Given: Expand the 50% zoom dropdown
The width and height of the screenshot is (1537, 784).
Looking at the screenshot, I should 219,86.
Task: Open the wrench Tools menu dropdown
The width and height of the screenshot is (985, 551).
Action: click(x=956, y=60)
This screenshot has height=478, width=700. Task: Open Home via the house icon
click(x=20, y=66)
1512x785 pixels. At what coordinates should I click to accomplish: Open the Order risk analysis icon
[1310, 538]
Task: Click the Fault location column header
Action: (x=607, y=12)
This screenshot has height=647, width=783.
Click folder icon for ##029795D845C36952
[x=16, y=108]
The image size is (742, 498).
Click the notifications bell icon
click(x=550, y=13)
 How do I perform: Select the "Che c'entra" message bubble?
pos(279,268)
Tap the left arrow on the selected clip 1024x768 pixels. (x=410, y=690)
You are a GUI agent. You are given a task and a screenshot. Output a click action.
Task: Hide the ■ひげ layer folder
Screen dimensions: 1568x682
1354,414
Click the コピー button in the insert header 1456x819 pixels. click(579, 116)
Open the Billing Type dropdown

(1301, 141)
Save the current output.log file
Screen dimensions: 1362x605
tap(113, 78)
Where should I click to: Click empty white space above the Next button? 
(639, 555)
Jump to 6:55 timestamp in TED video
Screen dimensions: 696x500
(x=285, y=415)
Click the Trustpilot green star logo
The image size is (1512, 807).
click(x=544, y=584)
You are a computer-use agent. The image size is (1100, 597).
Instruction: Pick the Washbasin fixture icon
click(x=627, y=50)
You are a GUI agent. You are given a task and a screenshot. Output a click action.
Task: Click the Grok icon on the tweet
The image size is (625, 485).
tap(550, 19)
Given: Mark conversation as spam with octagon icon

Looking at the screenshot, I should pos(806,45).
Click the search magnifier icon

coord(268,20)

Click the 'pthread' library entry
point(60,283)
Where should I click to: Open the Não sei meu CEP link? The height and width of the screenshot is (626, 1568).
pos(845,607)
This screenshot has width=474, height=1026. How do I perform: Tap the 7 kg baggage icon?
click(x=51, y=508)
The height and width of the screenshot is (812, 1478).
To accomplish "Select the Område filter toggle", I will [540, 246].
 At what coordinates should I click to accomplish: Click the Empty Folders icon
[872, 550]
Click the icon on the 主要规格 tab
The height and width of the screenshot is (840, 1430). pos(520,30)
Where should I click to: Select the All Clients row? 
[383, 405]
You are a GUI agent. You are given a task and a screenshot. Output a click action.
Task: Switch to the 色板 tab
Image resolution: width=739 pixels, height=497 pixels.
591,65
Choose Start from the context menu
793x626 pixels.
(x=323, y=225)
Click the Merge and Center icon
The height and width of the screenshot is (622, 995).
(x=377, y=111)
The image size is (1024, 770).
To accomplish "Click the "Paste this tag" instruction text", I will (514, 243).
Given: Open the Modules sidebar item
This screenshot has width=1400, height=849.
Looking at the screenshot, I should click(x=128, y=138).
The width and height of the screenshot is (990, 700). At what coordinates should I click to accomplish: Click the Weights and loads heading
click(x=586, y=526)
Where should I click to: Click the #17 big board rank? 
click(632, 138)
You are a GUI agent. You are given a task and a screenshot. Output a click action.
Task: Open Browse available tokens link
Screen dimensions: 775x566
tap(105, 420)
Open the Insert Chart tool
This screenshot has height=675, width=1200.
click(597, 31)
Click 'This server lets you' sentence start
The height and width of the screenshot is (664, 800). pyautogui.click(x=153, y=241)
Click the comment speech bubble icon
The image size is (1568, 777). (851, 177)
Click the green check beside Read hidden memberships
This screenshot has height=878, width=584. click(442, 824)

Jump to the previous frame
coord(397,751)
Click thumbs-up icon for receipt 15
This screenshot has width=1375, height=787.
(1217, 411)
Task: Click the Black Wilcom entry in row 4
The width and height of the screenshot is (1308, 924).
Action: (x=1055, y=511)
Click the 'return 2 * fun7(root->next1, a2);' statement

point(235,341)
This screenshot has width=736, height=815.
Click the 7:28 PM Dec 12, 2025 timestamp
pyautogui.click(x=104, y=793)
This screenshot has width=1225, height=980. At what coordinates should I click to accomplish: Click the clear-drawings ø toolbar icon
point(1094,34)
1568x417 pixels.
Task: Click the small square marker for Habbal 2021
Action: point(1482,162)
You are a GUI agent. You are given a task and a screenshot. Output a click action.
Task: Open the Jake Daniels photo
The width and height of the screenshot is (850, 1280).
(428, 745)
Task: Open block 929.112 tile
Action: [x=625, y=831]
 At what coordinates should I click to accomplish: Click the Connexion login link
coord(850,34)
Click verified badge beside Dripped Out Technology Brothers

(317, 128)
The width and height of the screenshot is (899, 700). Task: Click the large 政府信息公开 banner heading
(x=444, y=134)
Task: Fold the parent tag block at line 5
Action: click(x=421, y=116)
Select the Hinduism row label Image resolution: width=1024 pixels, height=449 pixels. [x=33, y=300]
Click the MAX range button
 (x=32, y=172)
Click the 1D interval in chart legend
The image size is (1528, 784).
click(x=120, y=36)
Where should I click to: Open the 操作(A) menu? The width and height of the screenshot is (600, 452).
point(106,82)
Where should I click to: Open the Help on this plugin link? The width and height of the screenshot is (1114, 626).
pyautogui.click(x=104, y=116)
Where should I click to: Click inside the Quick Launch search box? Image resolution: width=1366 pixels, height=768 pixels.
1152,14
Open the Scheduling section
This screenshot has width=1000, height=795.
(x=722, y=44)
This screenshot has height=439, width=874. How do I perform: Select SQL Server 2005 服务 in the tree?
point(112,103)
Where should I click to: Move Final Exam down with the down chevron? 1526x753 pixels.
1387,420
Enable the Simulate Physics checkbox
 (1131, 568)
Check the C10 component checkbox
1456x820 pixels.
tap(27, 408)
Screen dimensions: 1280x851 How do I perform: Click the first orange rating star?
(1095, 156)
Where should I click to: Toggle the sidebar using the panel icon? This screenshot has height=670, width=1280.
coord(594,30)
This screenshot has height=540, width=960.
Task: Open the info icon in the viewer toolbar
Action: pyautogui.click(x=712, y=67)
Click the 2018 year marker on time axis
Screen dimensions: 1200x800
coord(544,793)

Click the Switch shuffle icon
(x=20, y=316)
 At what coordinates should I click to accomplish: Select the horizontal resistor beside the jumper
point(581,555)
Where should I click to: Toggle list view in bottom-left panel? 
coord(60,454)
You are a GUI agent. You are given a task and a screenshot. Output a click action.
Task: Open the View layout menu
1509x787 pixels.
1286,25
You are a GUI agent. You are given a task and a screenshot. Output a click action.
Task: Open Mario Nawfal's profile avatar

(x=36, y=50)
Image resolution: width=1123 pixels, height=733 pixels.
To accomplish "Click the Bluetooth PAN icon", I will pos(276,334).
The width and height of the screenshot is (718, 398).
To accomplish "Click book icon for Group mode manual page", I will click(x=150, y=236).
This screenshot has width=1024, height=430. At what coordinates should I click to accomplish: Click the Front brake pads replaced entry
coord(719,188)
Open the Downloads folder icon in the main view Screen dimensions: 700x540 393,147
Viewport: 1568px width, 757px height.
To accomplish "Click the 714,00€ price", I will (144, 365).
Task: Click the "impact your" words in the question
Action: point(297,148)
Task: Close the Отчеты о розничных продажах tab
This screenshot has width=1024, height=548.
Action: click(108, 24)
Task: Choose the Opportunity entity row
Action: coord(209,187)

* Exercise goal:
Both the line containing "793x626 pixels." and the line containing "Task: Open Browse available tokens link" belong in the answer. Print them and every line above that falls between them exactly, and no others.

* Answer for this exercise:
793x626 pixels.
(x=323, y=225)
Click the Merge and Center icon
The height and width of the screenshot is (622, 995).
(x=377, y=111)
The image size is (1024, 770).
To accomplish "Click the "Paste this tag" instruction text", I will (514, 243).
Given: Open the Modules sidebar item
This screenshot has width=1400, height=849.
Looking at the screenshot, I should click(x=128, y=138).
The width and height of the screenshot is (990, 700). At what coordinates should I click to accomplish: Click the Weights and loads heading
click(x=586, y=526)
Where should I click to: Click the #17 big board rank? 
click(632, 138)
You are a GUI agent. You are given a task and a screenshot. Output a click action.
Task: Open Browse available tokens link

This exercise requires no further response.